▶ _Задание A_:
Замени «Tap» на «Press» в строках списка между строкой с «Task: Select the tweet question text» и строкой с «click(477, 184)» включительно. Остальное оставь без изменений и не включай картинки в ответ.

Избранное - Страница 5
Рассказ «Эмма Цунц» критики чаще всего истолковывают как упражнение на фрейдистскую тему «комплекса Электры» (дочерний вариант пресловутого эдипова комплекса). Но ведь дело совсем не в отношении Эммы к отцу! Главное в рассказе — это удивление перед таинственной способностью человека к внезапному перерождению, взрыв скрытых внутренних сил. Робкая и застенчивая фабричная работница, без колебаний жертвуя своим целомудрием, осуществляет тщательно продуманное убийство-мщение. Совершенно неожиданный оборот принимает и банальное, казалось бы, соперничество двух братьев из-за женщины в рассказе «Злодейка». Что именно толкнуло незрелого юнца на убийство куда более сильного и опасного противника: ревнивая страсть к красотке Луханере, задетое самолюбие, оскорбленный местный патриотизм («Мужчина из розового кафе»)? Скорее всего, эти побуждения действовали вместе и нераздельно, так что в мальчишке откуда-то взялись и дерзость, и осторожность, и никем не подозреваемая сила.

▶ _Исходные данные_:

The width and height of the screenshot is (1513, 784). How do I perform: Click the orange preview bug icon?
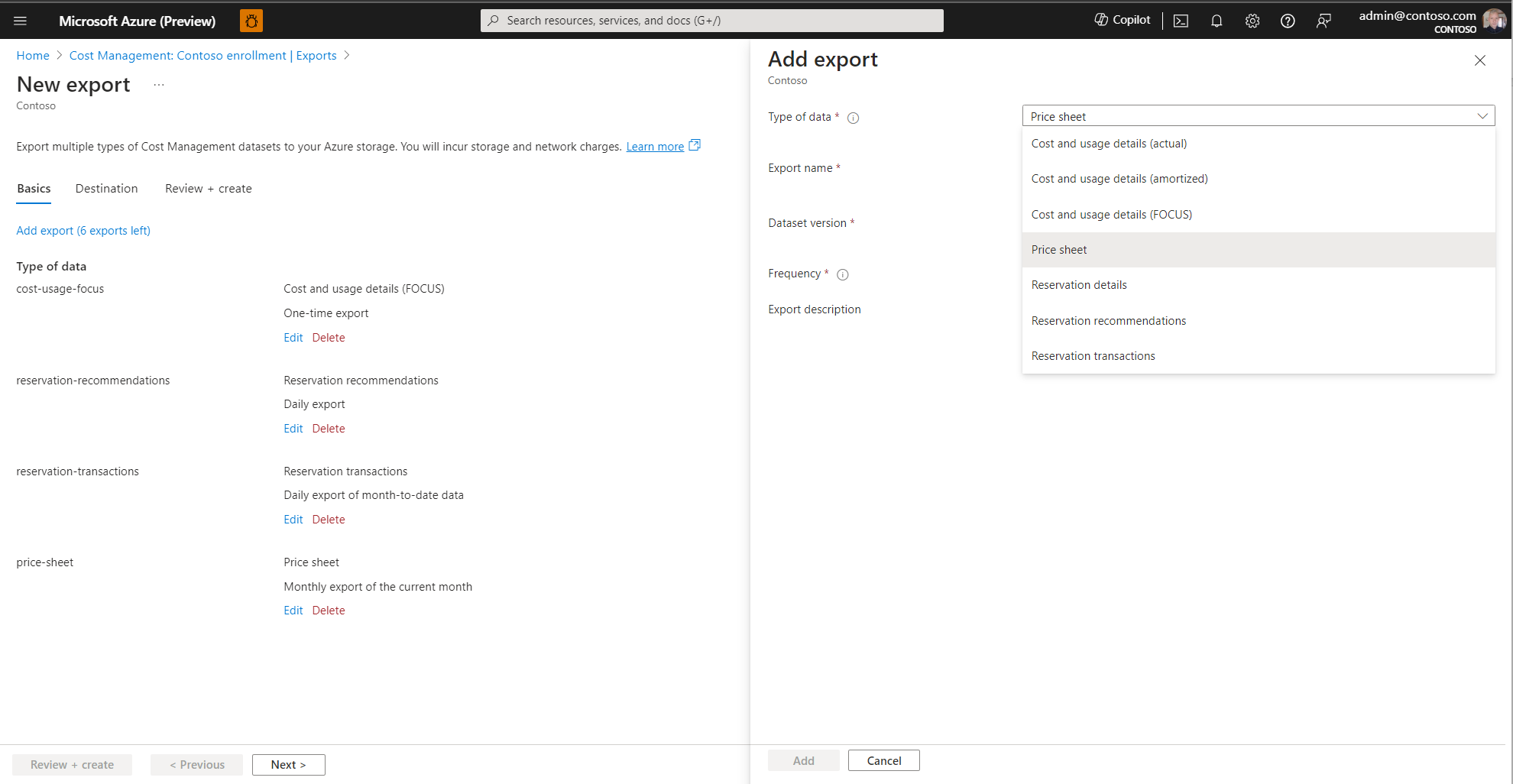pyautogui.click(x=251, y=21)
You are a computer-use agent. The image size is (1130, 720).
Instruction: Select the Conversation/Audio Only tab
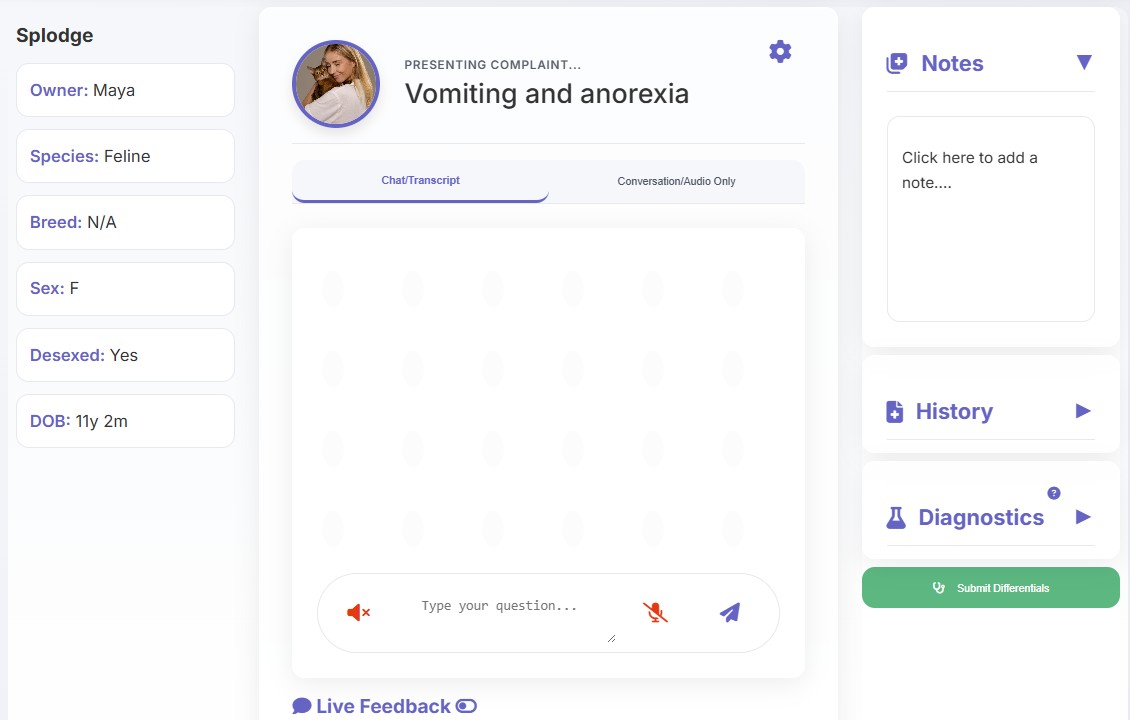676,181
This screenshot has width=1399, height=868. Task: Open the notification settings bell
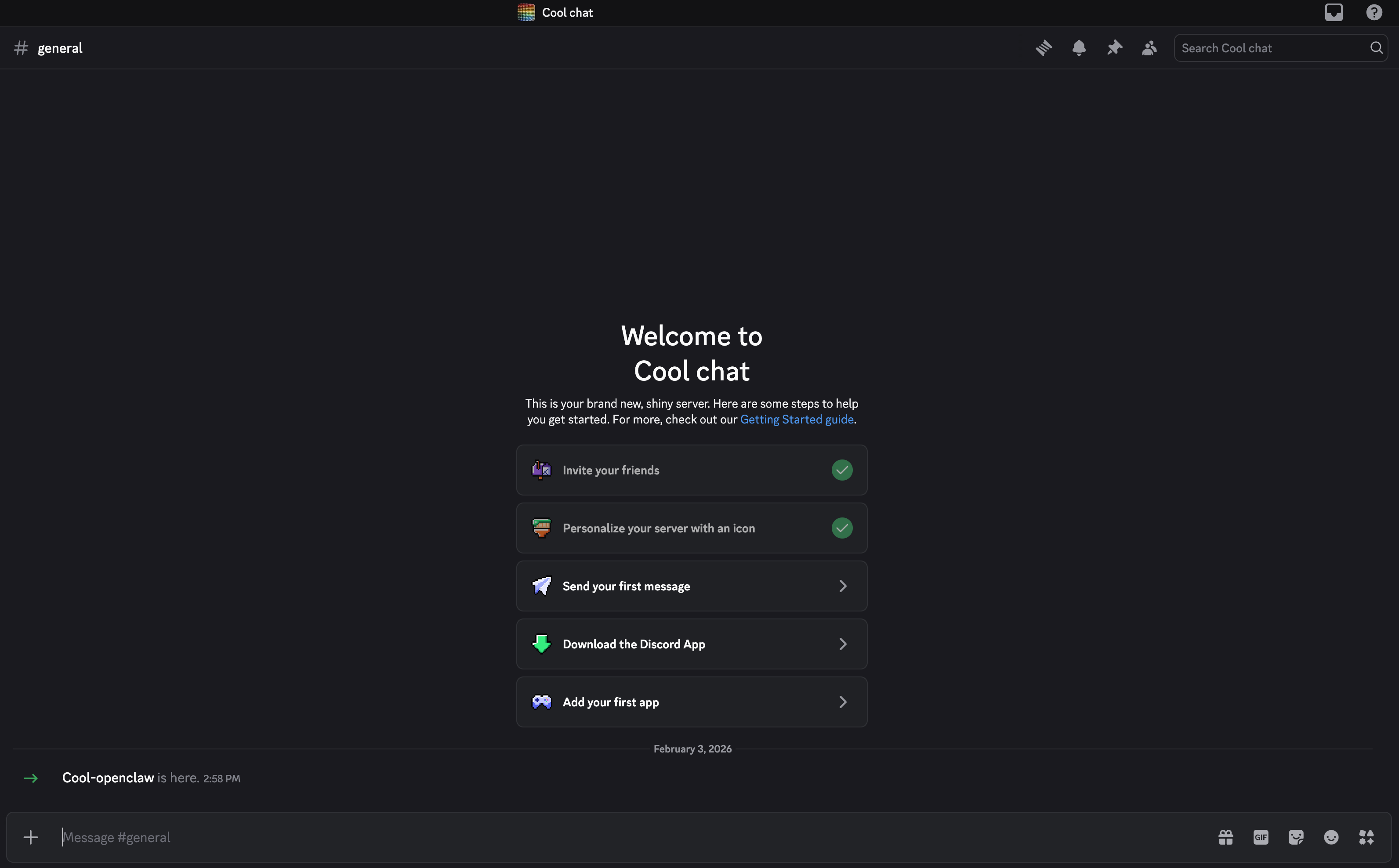[1079, 47]
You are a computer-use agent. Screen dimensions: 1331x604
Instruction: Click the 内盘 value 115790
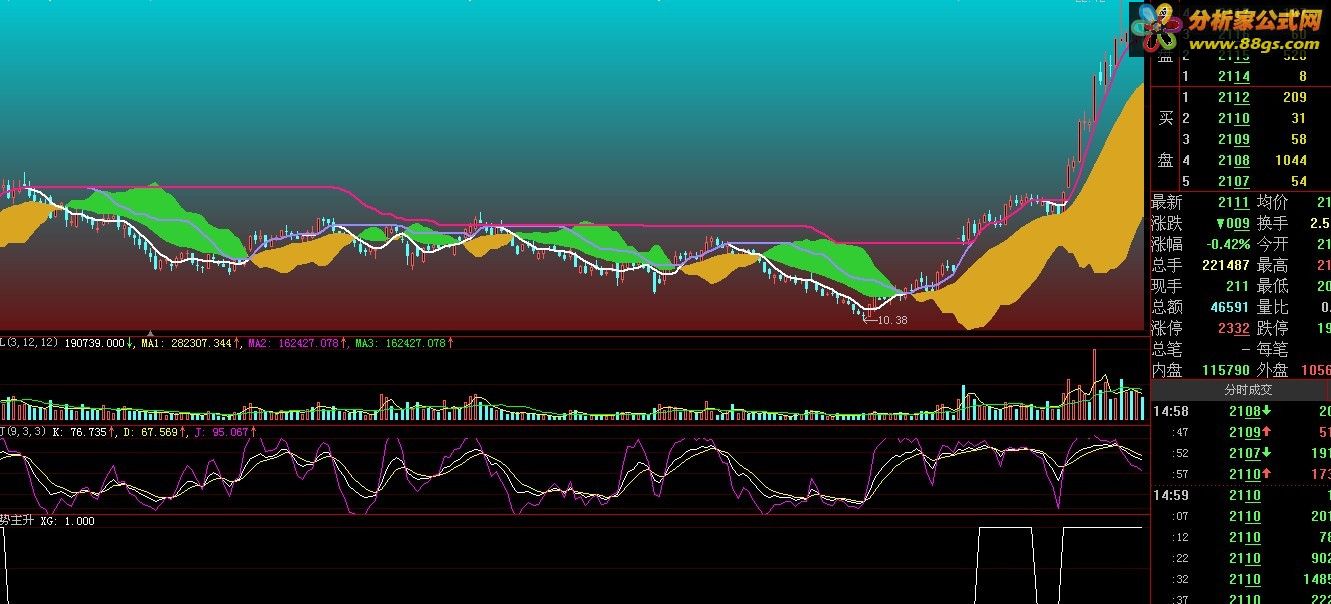[1226, 370]
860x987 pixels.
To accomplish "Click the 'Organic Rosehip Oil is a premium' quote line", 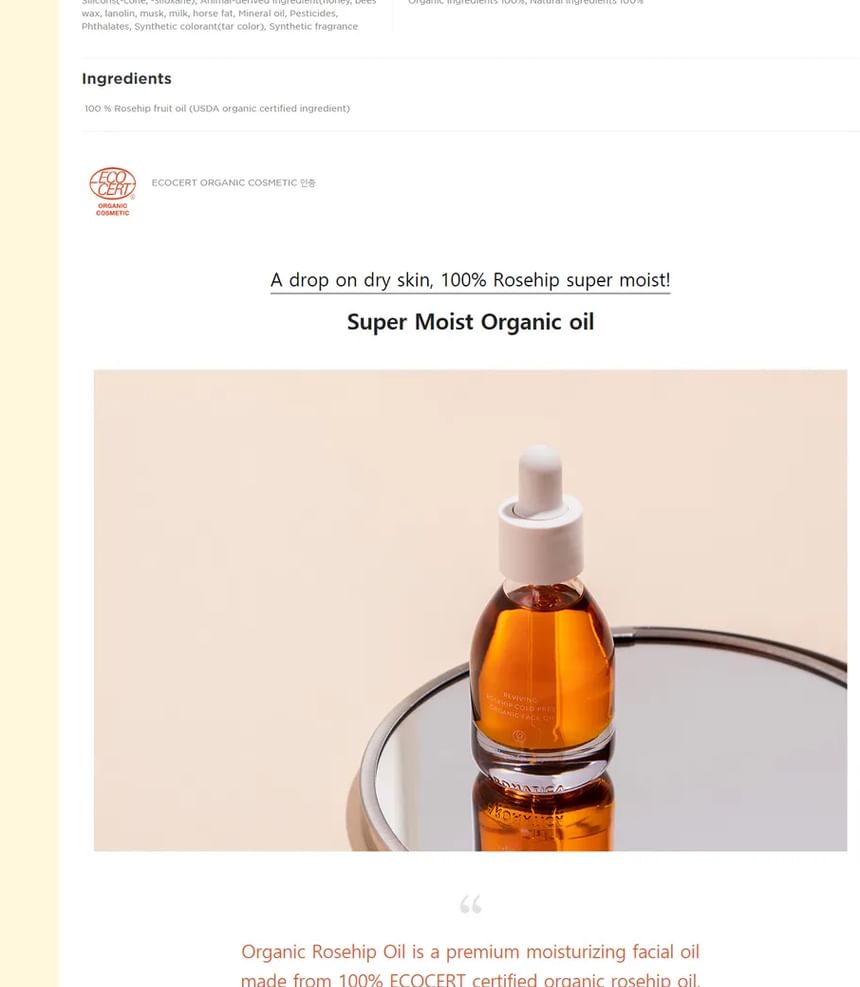I will (x=470, y=951).
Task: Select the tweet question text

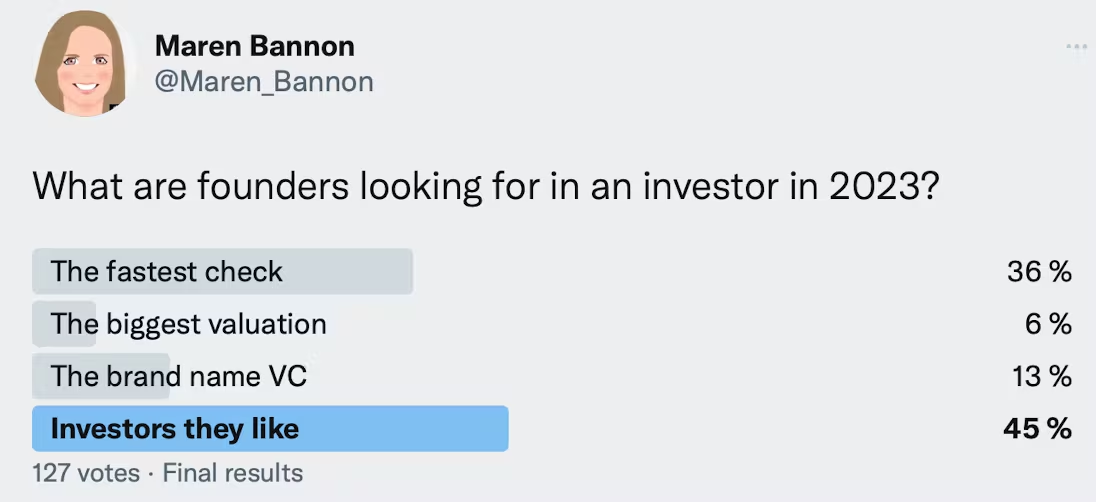Action: click(x=485, y=186)
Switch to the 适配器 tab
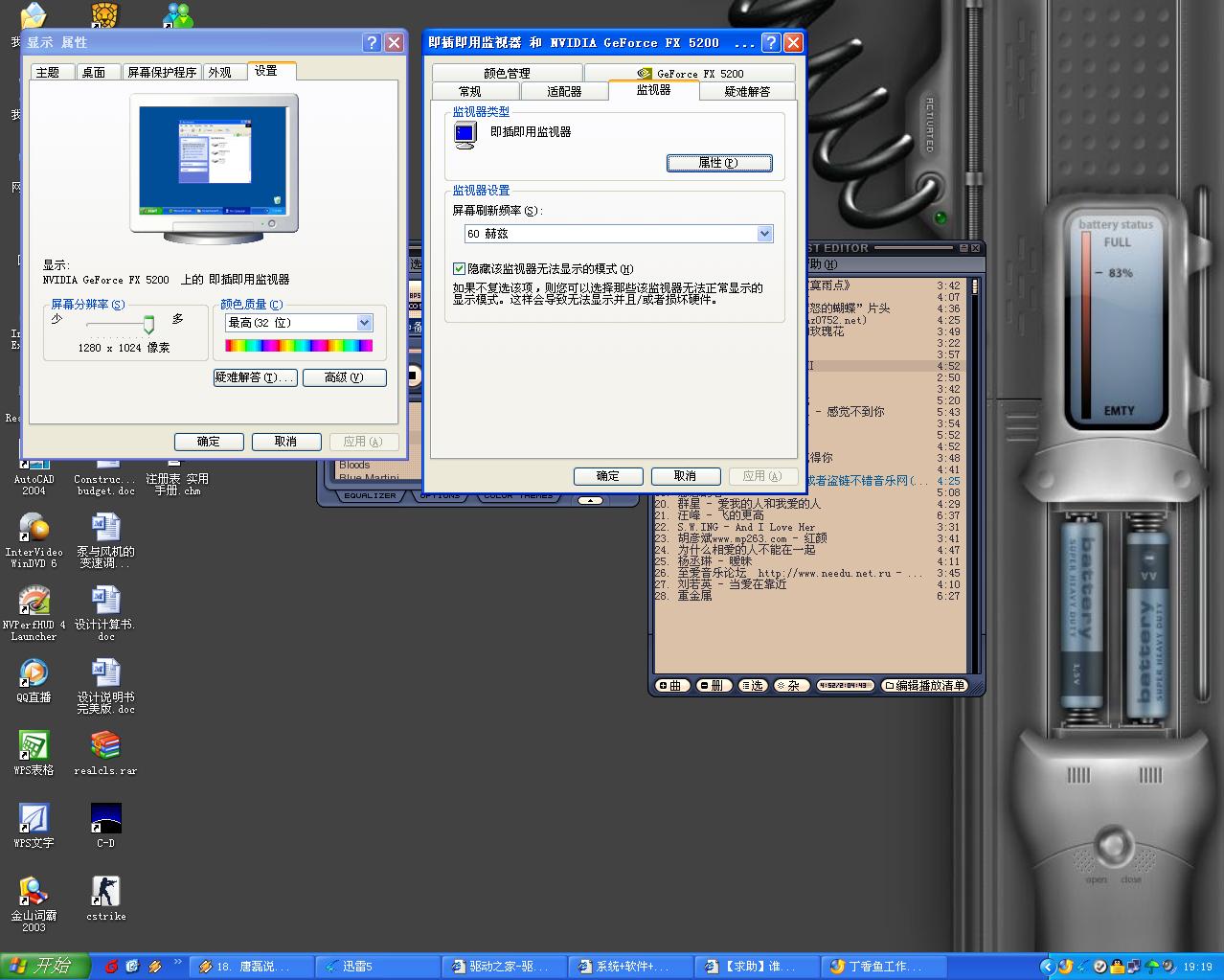This screenshot has width=1224, height=980. pyautogui.click(x=564, y=92)
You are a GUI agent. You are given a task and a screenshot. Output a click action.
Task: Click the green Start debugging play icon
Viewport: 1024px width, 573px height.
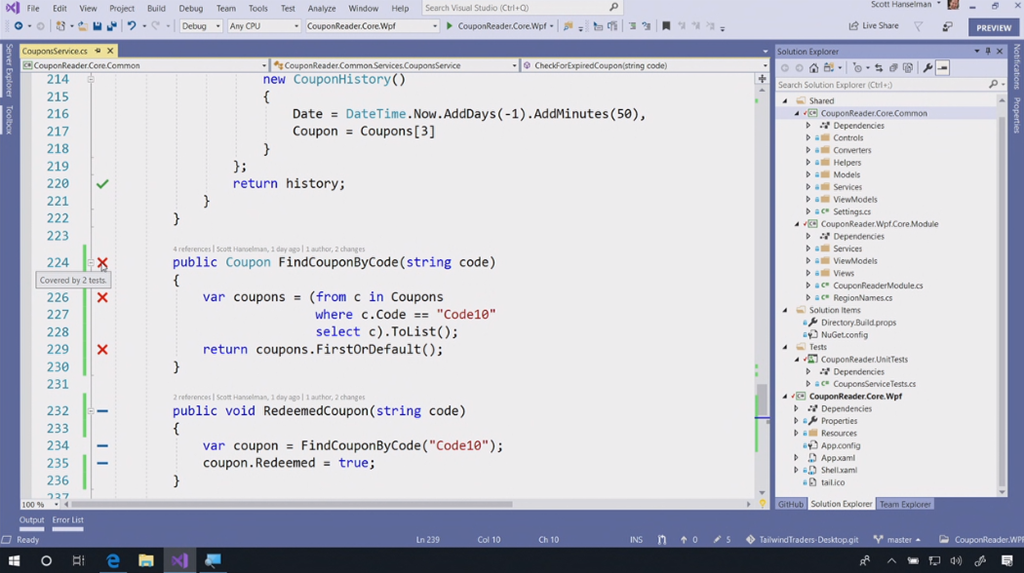pyautogui.click(x=449, y=26)
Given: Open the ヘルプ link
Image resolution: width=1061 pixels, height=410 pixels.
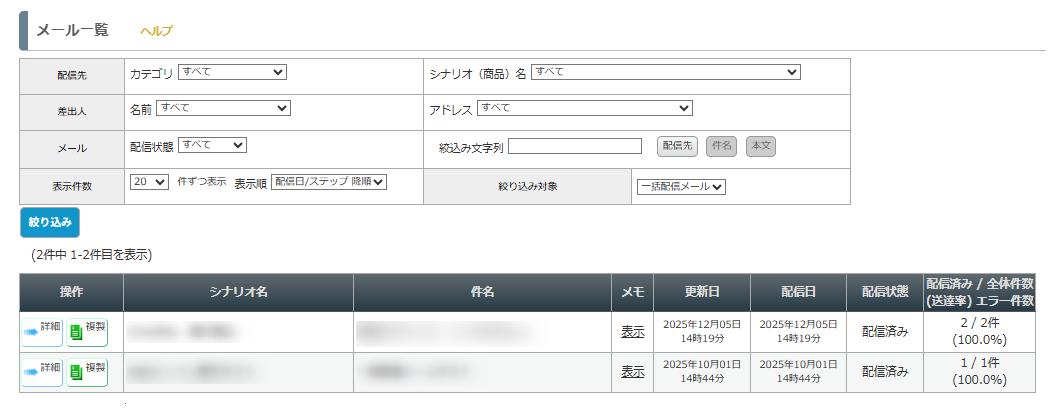Looking at the screenshot, I should coord(156,31).
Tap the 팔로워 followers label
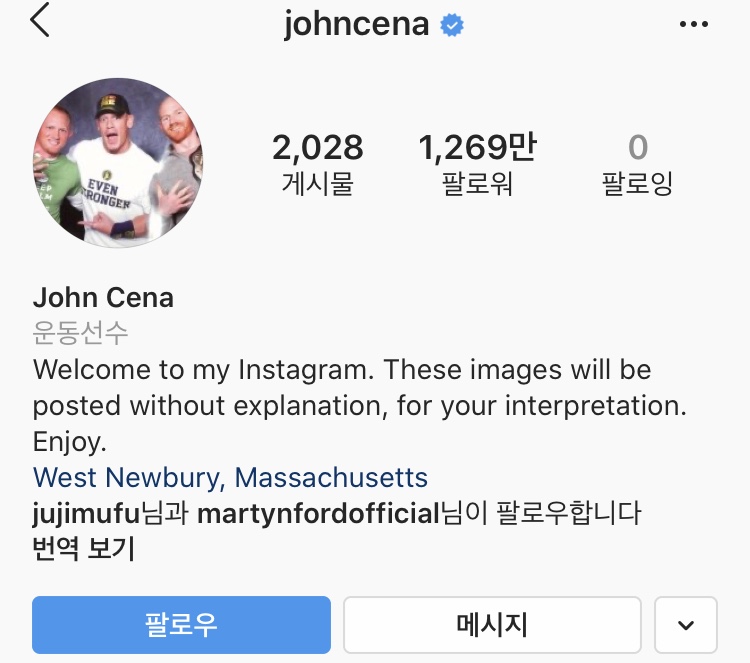 click(477, 184)
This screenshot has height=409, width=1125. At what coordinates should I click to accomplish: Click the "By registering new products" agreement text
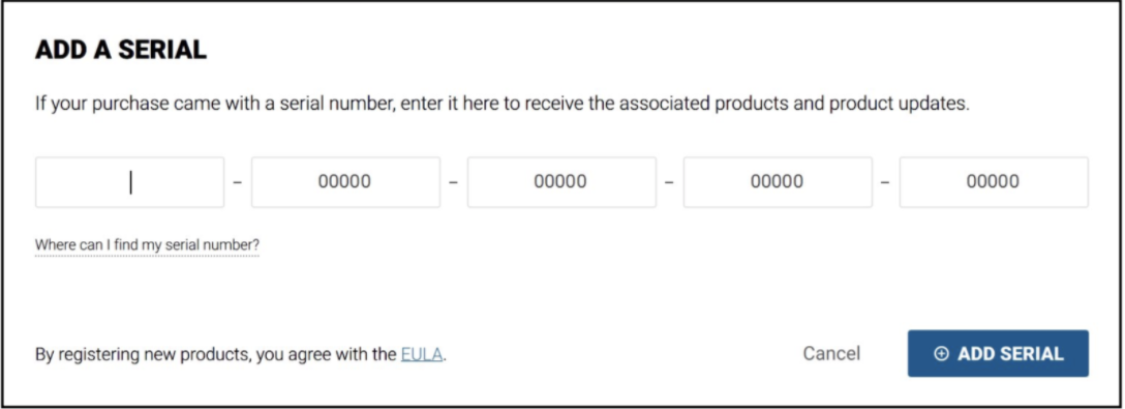(x=216, y=354)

▶ _Задание B_:
Продолжи текст о рассказе «Эмма Цунц» и других рассказах со следующего предложения после последнего.

▶ _Ответ A_:
Task: Select the tweet question text

Action: click(x=485, y=186)
Switch to the 适配器 tab
This screenshot has width=1224, height=980. pyautogui.click(x=564, y=92)
You are a GUI agent. You are given a task and a screenshot. Output a click action.
Task: Click the green Start debugging play icon
Viewport: 1024px width, 573px height.
pyautogui.click(x=449, y=26)
Given: Open the ヘルプ link
Image resolution: width=1061 pixels, height=410 pixels.
Looking at the screenshot, I should coord(156,31).
Press the 팔로워 followers label
 click(477, 184)

▶ _Ответ B_:
Казалось бы, ничто так не противопоказано универсалистскому художественному сознанию Борхеса, как регионализм, как воспевание «своего уголка земли». Однако именно такой регионализм — с любовным перечислением старых кварталов Буэнос-Айреса, с обработкой местных преданий, с живописанием патриархальных обычаев и нравов — окрашивает многие его рассказы. По собственному признанию, он часто узнает себя «в самозабвенных переборах гитары» («Борхес и я»). Ключ к этому неожиданному, но весьма характерному для Борхеса литературному национализму (именно литературному, художественному — политический национализм Борхесу чужд) — отношение к аргентинскому прошлому.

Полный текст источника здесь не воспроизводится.